The story of infected Android apps is endless, and the possibility you’ve downloaded a malicious app instead of a useful one is not small at all.

Some malicious apps are worse than others, and such is the case with a battery optimization app that is designed to steal money from users’ PayPal accounts. What is even worse with this app is that even two-factor authentication doesn’t protect you from losing your PayPal funds.

The good news is here is that the malicious app, Optimization Battery, is only available for download on third-party app stores, and Google Play Store seems to be unaffected by this particular case. This significantly limits the number of victims, but doesn’t make the app less malicious as it is in fact a very dangerous one. But it should be mentioned that security researchers have detected similar apps lurking in the Play Store as well. More specifically, 5 such apps were detected in the official store targeting Brazilian users.
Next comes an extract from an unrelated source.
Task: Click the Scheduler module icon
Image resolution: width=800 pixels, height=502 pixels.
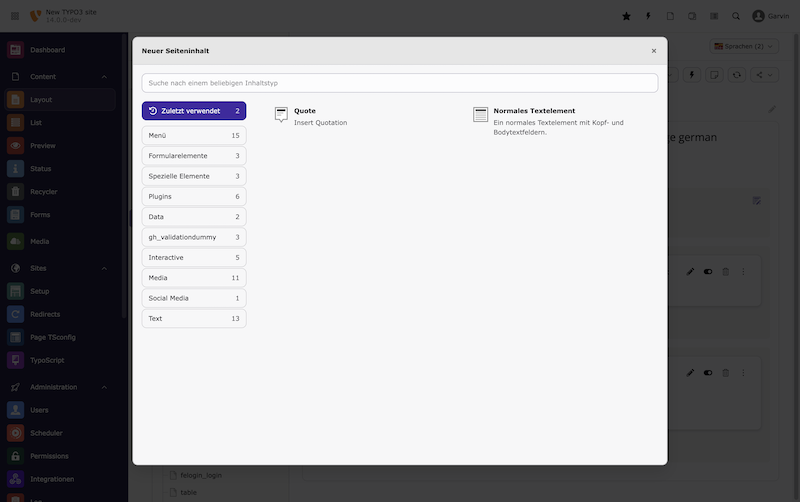Action: [x=15, y=433]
Related: [wplinkpreview url=”https://www.sensorstechforum.com/adware-play-store-android-iphone/”]Adware on Play Store Disguises Android Devices as iPhones for More Profit

Optimization Battery Android App: Technical Overview

The app is hiding an Android Trojan inside it, and it is the Trojan that has the capabilities to initiate PayPal money transfers without the user noticing it. This is possible due to an automated system which also makes it impossible for the victimized user to stop the unwanted transaction.

How is this even possible? During the installation process, the app requests access to the Android Accessibility permission which enables apps to automate screen taps and OS interactions. A very alarming permission, indeed. However, it should be noted that the app won’t do anything until the user opens their PayPal app. To speed up this activity, the Trojan may trigger notifications to push the user into opening PayPal on his device.

Once the PayPal is launched, the Trojan will also wait so that the user logs in, enters their two-factor authentication code. After all these actions are completed, the Trojan will initiate its malicious operation.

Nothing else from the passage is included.